DeepMind World Model Researcher: Is the Transformer Architecture Unimportant? The AGI Bottleneck Lies Elsewhere

Demis Hassabis made a judgment in a CNBC interview at the start of the year: AGI is missing one piece of the puzzle, which might be the world model.

He maintains the prediction of "achieving AGI in 5-10 years." When he founded DeepMind in 2010, he estimated it would be a 20-year task, and now it seems progress is on track. However, he also admits that while Scaling Laws are still effective, the returns are diminishing. "'Diminishing returns' and 'zero returns' are two different things; we are still in the stage where 'very good returns are worth continuing to invest in.'" The key is not whether scaling laws have hit a ceiling, but whether they can take us to AGI alone. Hassabis's judgment is: probably not.

He uses "jagged intelligences" to describe current large models: they perform remarkably well in certain dimensions, but when the questioning method changes, they reveal flaws. True general intelligence should not have such inconsistencies. The key capabilities currently missing in LLMs include: inability to continuously learn new things, inability to truly create original content, and inability to propose new scientific hypotheses.

So, the world model might be that missing piece. Its difference from LLMs lies in the fact that LLMs primarily process text and static content, but the ability to understand causal relationships in the physical world and perform long-term planning is missing. "If you want to explain previously unknown things in the world—this is exactly what scientific theories do—you must have an accurate model of how the world works."

DeepMind has multiple parallel research directions in the world model. Hassabis mentioned Genie (interactive world model), which focuses on generating interactive 3D environments from text or images. The latest Genie 3 can generate interactive worlds in real-time at 720p and 24fps, used for training embodied agents. VEO (video generation model) focuses on high-quality video generation, demonstrating a deep understanding of physics. Genie 3 is built on the physical understanding foundation of VEO 3.

However, Hassabis's interview is from a CEO's perspective, discussing more strategic aspects and fewer technical details. What is the specific mechanism for using world models to train agents? Where are the current bottlenecks? I couldn't find good answers to these questions.

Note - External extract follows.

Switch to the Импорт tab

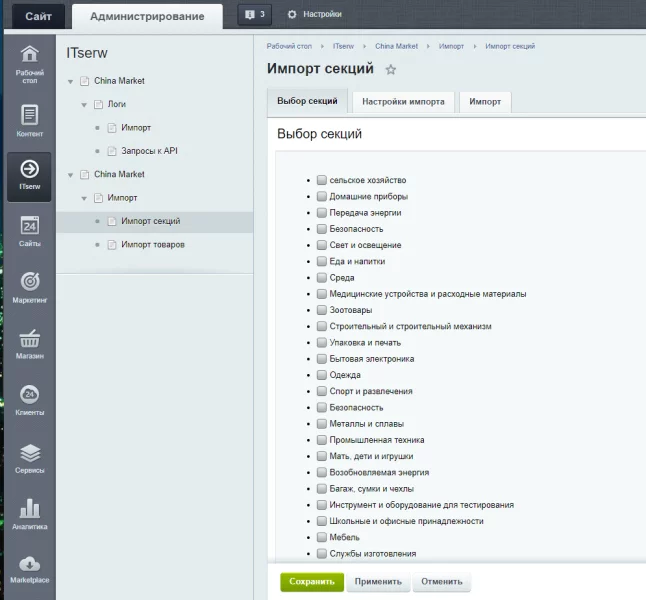coord(485,102)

Then I came across Danijar Hafner's podcast interview (BuzzRobot channel). He is a Google DeepMind Staff Research Scientist and the author of the Dreamer series. Dreamer is another research direction for DeepMind's world model, with a different focus from Genie/VEO—this will be explained in detail later. Hafner not only does cutting-edge research but also scales models to the scale of cutting-edge video models. His perspective combines theoretical depth and engineering pragmatism.

Speaking of which, it's quite risky for researchers in AI labs to publicly discuss internal progress. xAI researcher Sulaiman Khan Ghori did a podcast last week, discussing many internal details: the company's flat structure, daily adjustments to models on the "Macrohard" project, plans to use idle Tesla vehicles as "human simulator" agents, and scaling to a million such AI workers. The podcast went live on January 15th, and he resigned on Monday, changing his personal profile to "MACROHARD @xAI prev." The outside world speculates he was asked to leave for leaking too much information.

In contrast, Google is much more open. Hafner discussed many DeepMind world model progress in the podcast, including some unpublished scaling experiment results.

World Model: Learning in Imagination

First, let's clarify the concept.

The core idea of the world model is: instead of letting a robot fall ten thousand times in the real world to learn to walk (expensive, dangerous, slow), first learn a model that can predict changes in the physical world, then train extensively in this "imagined" world. Falling ten thousand times in imagination costs almost nothing.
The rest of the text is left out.